→ **WHAT THE TASK ASKS**:
Set down exactly, from the records below, the line with "The image size is (543, 1568)." through the line with "Task: Open the Add Elements panel", and nothing else.
[SUPPLIED RECORDS Boundary: Start]
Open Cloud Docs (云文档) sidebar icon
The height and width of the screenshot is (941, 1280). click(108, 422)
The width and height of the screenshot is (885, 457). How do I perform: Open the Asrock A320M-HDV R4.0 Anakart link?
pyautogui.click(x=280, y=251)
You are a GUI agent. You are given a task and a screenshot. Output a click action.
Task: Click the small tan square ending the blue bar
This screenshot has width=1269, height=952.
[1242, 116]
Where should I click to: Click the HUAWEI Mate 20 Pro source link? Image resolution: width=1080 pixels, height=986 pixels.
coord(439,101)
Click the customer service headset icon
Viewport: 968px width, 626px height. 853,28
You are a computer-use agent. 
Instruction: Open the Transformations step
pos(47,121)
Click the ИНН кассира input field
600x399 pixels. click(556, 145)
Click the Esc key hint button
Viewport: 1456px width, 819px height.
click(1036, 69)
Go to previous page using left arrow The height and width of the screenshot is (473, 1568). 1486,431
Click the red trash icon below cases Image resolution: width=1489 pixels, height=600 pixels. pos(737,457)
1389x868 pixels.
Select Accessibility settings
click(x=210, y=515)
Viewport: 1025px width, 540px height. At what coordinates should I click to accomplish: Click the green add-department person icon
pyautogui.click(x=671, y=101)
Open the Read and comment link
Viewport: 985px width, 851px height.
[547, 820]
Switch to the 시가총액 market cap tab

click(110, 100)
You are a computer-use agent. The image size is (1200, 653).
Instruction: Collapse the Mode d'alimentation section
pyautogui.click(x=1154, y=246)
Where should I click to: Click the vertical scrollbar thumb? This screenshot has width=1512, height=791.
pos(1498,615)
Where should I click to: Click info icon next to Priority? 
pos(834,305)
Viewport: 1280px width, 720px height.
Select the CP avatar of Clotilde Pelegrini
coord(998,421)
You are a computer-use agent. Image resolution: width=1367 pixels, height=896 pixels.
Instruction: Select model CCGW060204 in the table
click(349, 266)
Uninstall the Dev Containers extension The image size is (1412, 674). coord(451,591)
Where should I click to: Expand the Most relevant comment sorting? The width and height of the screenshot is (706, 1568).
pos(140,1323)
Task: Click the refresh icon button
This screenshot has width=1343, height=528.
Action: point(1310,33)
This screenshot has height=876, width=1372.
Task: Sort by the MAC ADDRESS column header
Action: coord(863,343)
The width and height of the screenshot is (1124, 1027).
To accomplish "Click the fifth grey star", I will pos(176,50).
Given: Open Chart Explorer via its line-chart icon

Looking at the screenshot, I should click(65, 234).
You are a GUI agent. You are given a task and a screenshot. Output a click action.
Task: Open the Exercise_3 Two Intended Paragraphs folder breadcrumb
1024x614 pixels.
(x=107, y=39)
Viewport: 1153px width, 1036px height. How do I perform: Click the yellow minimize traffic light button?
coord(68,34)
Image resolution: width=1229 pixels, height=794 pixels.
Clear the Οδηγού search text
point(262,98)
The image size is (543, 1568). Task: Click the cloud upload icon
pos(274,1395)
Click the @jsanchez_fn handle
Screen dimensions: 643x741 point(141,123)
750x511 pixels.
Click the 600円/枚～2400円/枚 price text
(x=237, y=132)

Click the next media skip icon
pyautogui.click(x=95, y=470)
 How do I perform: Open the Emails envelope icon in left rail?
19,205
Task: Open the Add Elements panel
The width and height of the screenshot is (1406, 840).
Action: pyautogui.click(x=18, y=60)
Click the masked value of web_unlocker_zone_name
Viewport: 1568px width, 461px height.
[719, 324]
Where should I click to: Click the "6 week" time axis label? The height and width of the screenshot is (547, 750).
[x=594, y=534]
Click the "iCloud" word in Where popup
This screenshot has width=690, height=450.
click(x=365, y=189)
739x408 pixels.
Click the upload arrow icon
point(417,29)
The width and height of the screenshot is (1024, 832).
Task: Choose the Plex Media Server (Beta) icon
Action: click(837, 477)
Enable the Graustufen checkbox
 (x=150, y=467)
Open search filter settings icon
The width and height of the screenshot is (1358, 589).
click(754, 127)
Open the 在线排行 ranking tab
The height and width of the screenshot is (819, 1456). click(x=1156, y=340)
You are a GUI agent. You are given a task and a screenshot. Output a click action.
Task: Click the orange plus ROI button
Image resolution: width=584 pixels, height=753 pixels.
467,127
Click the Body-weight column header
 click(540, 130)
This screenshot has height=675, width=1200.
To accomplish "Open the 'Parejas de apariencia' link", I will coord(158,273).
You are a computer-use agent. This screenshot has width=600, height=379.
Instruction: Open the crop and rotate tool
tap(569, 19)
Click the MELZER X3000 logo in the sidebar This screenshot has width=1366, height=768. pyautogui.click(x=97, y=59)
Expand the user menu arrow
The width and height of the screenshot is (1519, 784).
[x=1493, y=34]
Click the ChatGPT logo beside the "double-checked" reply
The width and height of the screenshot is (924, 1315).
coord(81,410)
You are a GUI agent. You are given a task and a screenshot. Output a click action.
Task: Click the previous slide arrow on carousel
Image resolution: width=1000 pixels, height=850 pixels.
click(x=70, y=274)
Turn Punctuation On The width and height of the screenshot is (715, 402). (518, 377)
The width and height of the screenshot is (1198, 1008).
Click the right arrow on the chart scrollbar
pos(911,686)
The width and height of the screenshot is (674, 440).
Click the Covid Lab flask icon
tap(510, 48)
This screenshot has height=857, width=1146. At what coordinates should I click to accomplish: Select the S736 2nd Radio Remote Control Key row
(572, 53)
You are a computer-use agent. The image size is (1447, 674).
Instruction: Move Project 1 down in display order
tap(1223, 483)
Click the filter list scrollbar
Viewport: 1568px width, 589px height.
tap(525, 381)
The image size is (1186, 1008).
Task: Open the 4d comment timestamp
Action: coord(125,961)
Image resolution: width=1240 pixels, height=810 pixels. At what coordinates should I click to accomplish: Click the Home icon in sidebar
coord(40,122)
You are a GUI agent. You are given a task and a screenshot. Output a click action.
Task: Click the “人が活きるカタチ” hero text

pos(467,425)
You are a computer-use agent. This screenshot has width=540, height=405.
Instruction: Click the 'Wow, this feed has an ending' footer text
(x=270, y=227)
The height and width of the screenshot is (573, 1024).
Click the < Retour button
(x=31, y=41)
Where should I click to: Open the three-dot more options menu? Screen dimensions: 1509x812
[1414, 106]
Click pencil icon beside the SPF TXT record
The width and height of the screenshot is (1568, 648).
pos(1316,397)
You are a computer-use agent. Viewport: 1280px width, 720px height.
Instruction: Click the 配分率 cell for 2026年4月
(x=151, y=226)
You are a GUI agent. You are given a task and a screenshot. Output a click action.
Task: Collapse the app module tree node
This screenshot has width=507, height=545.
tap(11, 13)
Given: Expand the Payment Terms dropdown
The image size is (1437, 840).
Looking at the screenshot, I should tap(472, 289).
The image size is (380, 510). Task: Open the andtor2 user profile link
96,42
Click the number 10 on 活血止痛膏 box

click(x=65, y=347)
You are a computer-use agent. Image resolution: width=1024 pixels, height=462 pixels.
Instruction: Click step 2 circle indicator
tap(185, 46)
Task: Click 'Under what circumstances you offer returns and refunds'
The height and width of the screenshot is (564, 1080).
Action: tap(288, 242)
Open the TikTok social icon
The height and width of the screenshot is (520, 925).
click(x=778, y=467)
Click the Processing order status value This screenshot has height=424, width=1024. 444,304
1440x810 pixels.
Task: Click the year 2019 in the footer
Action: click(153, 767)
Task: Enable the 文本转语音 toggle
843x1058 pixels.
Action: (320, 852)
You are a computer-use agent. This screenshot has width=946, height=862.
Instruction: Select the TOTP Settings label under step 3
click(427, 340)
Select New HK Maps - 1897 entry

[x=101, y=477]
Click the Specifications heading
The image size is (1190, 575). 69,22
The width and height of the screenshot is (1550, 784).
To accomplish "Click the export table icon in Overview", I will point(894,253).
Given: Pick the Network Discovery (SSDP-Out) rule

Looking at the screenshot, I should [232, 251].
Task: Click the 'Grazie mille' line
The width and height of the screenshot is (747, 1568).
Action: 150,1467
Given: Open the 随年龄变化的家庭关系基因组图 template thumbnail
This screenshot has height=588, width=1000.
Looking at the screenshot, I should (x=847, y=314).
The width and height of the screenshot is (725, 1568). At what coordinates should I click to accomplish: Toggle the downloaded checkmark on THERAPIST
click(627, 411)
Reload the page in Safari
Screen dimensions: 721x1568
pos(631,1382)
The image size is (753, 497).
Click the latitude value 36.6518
[SUPPLIED RECORDS Boundary: End]
→ **EXERCISE SOLUTION**:
The image size is (543, 1568). Task: Click the cloud upload icon
pos(274,1395)
Click the @jsanchez_fn handle
Screen dimensions: 643x741 point(141,123)
750x511 pixels.
Click the 600円/枚～2400円/枚 price text
(x=237, y=132)

Click the next media skip icon
pyautogui.click(x=95, y=470)
 How do I perform: Open the Emails envelope icon in left rail?
19,205
Task: Open the Add Elements panel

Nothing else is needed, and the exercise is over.